Chiamavamo müsafír gli uomini che venivano a casa nostra, e questi müsafír le baciavano le mani e i sandali con ogni pretesto. Ella andava a tirali per il naso o per la barba, versava sciroppo sui carboni che bruciavano per in narghilè, offriva loro da bere nel suo bicchiere, poi rompeva il bicchiere per irritarli, ma un minuto dopo andava a sfiorare con i suoi capelli le labbra dell'uomo che aveva appena offeso…
Tutto questo mi faceva arrabbiare, perché io amavo Kyra molto più di mia madre… L'adoravo e non sopportavo che ricevesse altre carezze che non fossero le mie.
Ricordo che una sera, per eccitare la massimo la mia gelosia, essendosi sciolto il nodo del suo sandalo mentre danzava, posò il piede sul ginocchio di un müsafír e gli chiese di riannodarlo. Potete immaginare che festa per il fortunato prescelto! Egli compí l'operazione prolungando, per quanto gli fu possibile, il suo piacere, mentre io osservavo con occhi di lupo. Poi il maleducato cominciò a tastarle anche la caviglia e persino il polpaccio. E lei… ebbene, lei non diceva nulla e lo lasciava fare! Allora, furioso, perdendo la testa, gridai:
“Il padre! Scappare!”
In un batter d'occhio i due müsafír scavalcarono la finestra e disparvero nell'oscurità, ruzzolando sul pendio dello spiazzo. Uno di essi, un greco, nella fretta aveva dimenticato il fez e la chitarra, che mia madre prese e gettò dalla finestra, mentre Kyra nascondeva rapidamente i due narghilè che erano di troppo.
Questa scena fu così divertente che io, passata la collera, fui preso da un accesso scatenato di risa, caddi dal davanzale, ruzzolai sul tappeto e divenni violaceo per la mancanza di respiro. Mia madre mi credette pazzo di paura per l'arrivo del padre; le povere donne ruppero il silenzio con le loro grida atterrite, dimenticarono il padre, il diavolo, e si gettarono su di me disperate.

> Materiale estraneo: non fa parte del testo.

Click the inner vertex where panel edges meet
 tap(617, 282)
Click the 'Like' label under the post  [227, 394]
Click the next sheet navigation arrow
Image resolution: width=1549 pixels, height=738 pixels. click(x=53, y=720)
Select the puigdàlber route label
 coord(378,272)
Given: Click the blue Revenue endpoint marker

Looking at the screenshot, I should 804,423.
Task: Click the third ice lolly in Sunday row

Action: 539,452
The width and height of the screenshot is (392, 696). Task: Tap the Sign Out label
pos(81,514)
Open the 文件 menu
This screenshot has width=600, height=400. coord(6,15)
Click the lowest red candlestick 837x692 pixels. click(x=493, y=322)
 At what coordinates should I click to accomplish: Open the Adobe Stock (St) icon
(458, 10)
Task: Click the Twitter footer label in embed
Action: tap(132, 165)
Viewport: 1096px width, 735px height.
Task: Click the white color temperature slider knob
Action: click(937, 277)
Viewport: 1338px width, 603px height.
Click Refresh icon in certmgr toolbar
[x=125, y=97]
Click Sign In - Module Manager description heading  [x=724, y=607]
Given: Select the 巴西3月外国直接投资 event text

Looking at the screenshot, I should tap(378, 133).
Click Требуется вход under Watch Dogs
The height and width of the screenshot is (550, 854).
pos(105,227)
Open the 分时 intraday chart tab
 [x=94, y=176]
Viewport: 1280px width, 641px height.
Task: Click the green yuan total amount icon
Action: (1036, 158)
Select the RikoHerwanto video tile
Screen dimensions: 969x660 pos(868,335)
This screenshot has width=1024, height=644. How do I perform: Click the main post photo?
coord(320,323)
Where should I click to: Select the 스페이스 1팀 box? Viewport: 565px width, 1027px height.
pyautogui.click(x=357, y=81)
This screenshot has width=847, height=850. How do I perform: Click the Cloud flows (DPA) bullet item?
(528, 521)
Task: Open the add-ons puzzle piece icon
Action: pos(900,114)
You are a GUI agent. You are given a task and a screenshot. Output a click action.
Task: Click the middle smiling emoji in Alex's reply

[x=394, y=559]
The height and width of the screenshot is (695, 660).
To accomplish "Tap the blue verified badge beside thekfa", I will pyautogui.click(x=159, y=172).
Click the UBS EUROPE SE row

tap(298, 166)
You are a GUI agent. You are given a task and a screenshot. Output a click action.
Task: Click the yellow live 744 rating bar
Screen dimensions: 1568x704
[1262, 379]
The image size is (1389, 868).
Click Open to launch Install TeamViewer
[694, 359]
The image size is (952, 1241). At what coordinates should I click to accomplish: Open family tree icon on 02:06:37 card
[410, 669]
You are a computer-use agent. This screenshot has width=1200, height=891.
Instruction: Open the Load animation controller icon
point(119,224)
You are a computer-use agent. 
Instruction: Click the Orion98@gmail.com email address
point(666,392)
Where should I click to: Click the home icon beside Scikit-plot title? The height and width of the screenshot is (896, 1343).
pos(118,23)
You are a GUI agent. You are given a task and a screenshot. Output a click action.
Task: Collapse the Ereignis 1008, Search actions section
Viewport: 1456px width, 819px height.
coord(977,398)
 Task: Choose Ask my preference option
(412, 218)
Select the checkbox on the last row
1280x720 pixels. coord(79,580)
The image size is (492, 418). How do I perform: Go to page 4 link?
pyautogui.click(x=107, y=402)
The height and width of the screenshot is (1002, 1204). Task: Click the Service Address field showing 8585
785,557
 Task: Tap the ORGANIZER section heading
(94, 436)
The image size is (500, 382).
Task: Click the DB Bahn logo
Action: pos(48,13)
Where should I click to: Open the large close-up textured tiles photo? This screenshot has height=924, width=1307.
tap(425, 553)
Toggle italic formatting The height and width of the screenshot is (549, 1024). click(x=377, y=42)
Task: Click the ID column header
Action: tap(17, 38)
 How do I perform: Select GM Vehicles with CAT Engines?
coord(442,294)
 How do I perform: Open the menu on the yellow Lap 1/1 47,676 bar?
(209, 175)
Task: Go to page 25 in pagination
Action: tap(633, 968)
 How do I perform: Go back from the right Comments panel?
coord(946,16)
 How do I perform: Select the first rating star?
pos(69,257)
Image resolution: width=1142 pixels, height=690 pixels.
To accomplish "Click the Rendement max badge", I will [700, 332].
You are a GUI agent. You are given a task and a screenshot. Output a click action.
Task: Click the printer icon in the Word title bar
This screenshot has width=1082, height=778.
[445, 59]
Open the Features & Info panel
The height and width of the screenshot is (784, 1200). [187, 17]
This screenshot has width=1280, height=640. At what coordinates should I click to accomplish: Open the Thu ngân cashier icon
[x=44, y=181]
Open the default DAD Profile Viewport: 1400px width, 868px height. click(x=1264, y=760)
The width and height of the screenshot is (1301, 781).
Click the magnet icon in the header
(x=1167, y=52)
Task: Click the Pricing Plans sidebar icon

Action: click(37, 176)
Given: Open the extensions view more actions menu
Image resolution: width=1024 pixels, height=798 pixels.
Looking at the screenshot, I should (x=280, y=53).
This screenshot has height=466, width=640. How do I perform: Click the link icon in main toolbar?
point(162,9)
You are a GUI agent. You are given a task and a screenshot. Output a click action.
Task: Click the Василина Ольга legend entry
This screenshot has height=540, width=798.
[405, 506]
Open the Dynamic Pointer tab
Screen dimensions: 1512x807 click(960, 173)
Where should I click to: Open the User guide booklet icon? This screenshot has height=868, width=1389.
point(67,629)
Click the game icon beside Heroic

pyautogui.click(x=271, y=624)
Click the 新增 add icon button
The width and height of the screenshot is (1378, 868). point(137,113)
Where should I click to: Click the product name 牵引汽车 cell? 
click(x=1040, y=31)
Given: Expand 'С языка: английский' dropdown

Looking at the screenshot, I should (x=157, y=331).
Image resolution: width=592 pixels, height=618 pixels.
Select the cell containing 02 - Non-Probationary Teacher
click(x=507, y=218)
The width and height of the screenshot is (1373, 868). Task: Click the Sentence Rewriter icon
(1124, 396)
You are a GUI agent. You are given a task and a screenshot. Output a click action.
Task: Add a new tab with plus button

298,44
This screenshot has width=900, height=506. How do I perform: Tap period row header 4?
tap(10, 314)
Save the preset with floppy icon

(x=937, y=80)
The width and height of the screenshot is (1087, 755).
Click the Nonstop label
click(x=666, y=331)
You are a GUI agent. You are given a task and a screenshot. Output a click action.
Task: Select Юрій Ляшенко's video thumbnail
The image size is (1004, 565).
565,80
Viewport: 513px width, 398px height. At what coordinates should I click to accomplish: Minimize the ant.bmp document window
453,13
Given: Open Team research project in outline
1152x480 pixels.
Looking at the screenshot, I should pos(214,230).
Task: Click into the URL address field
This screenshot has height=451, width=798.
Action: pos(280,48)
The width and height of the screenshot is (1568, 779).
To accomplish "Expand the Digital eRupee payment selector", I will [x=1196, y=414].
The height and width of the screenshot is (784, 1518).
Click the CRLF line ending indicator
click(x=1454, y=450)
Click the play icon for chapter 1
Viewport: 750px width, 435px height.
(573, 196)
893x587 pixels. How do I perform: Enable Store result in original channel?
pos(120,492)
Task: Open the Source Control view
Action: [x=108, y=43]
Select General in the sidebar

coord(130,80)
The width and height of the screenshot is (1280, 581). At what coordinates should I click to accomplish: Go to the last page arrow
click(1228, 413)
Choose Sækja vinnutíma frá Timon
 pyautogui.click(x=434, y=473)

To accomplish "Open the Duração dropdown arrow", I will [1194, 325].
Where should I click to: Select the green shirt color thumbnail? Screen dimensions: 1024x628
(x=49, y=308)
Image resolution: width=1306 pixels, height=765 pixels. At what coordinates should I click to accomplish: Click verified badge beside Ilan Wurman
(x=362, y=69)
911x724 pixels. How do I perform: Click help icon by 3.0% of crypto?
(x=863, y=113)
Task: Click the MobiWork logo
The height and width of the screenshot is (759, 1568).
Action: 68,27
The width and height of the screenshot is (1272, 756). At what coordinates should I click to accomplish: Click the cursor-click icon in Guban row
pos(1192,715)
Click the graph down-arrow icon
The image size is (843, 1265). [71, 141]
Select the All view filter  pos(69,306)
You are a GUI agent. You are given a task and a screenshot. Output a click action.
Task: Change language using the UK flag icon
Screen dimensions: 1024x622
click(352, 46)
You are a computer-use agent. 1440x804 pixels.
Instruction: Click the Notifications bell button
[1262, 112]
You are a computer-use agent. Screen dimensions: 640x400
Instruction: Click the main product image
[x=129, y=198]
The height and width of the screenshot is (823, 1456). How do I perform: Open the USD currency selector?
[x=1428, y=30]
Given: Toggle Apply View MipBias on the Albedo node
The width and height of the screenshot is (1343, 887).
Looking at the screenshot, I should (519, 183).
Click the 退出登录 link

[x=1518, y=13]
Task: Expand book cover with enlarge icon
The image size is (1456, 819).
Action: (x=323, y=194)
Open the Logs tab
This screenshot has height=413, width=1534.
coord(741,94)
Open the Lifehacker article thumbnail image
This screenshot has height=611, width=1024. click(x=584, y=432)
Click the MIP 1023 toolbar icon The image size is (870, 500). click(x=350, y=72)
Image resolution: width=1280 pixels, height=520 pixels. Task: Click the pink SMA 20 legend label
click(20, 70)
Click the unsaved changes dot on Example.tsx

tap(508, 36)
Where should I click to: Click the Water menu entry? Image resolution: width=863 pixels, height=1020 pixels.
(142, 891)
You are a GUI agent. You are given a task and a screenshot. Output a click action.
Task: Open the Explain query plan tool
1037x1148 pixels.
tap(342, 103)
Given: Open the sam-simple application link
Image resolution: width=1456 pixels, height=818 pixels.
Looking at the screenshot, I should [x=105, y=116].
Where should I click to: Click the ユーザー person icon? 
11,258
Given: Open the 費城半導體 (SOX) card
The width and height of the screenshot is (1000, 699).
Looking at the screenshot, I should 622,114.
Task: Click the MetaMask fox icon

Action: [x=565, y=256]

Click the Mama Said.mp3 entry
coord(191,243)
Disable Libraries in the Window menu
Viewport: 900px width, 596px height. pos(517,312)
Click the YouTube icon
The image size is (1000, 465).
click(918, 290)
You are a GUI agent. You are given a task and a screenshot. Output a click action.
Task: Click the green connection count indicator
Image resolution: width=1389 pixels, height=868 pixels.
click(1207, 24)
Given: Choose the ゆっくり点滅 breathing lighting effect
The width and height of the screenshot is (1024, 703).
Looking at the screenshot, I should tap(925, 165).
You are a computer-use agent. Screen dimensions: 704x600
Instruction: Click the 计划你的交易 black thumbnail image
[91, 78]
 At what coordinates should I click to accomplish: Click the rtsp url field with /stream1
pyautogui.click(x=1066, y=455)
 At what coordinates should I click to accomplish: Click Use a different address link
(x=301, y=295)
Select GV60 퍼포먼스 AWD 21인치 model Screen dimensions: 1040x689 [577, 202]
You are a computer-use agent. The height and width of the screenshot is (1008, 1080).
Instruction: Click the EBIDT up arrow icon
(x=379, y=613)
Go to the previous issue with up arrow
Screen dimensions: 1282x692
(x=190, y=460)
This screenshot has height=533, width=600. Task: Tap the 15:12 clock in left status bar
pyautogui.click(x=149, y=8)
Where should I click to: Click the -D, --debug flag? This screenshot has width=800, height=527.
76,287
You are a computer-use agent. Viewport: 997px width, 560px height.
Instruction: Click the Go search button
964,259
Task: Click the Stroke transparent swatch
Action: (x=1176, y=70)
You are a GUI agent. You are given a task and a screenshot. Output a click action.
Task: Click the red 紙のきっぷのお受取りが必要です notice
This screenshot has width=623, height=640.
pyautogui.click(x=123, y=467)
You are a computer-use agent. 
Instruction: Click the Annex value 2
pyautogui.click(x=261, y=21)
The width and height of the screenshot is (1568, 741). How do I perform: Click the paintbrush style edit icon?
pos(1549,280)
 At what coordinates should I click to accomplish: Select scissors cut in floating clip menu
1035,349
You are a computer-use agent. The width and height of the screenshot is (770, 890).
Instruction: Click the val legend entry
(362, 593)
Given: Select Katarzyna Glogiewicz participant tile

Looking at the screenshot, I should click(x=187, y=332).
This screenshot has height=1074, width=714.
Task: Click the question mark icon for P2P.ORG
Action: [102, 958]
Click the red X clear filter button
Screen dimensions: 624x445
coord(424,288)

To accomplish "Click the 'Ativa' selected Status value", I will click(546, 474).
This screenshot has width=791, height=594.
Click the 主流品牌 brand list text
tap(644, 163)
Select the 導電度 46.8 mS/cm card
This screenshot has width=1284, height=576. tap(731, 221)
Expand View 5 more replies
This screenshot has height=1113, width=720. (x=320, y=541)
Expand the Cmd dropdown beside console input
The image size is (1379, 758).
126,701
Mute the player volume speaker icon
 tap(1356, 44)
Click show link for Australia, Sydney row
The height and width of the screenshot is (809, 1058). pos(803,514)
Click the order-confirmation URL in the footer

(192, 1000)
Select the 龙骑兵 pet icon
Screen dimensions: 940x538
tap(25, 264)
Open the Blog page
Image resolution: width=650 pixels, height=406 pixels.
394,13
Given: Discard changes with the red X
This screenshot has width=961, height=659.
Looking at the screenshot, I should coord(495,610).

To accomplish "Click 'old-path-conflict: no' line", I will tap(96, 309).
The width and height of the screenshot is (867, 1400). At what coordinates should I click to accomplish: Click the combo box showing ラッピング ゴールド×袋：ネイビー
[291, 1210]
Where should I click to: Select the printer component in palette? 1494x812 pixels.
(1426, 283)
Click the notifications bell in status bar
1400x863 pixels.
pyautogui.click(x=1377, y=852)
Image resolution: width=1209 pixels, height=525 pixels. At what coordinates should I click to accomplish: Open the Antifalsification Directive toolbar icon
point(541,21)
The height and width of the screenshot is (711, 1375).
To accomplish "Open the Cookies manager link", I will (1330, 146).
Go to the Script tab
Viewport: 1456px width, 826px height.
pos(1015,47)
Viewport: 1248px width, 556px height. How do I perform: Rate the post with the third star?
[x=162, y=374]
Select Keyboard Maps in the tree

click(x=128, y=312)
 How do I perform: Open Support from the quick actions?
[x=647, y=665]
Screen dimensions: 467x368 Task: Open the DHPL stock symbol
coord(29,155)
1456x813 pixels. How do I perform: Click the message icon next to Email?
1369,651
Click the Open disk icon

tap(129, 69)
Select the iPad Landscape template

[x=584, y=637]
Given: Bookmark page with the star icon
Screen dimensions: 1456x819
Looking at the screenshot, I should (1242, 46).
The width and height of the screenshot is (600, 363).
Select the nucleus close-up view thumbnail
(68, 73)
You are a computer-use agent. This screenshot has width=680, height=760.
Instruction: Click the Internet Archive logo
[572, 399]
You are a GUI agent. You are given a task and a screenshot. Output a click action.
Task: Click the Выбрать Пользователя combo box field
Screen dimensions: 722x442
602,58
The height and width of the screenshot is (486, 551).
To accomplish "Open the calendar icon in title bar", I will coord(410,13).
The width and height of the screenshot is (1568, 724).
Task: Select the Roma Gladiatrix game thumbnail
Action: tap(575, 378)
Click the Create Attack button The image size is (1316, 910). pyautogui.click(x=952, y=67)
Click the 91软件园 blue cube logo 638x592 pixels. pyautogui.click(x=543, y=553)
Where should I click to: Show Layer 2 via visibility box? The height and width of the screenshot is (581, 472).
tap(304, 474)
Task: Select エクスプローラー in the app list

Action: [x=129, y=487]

“Non c'è nessuno!” potei infine pronunciare. “Ero arrabbiato perché Kyra si era lasciata tastare la gamba! E mi sono vendicato: ecco!…”
La gioia le fece gridare ancora più forte. Mi picchiarono sul sedere, mi baciarono, poi ci mettemmo a ballare nella stanza contenti di essercela cavata, loro con lo spavento, io con una piccola punizione accompagnata da tante carezze.
(Brano tratto da Kyra Kyralina, Feltrinelli editrice, Milano, 1978, tradotto dal francese da Gino Lago.)
Panait Istrati, nato a Braila, in Romania, nel 1884, e morto a Bucarest nel 1935, viaggiò moltissimo, conobbe gli ambienti più vari e condizioni di vita molto avventurose. L’incoraggiamento di Romain Rolland lo indusse a riversare queste esperienze nelle sue numerose opere, tutte scritte in francese, che gli diedero fama e riconoscimenti. Visitò l’URSS e ne scrisse in termini violentemente critici. Negli ultimi anni, amareggiato da critiche e polemiche, tornò a vivere in Romania dove si spense.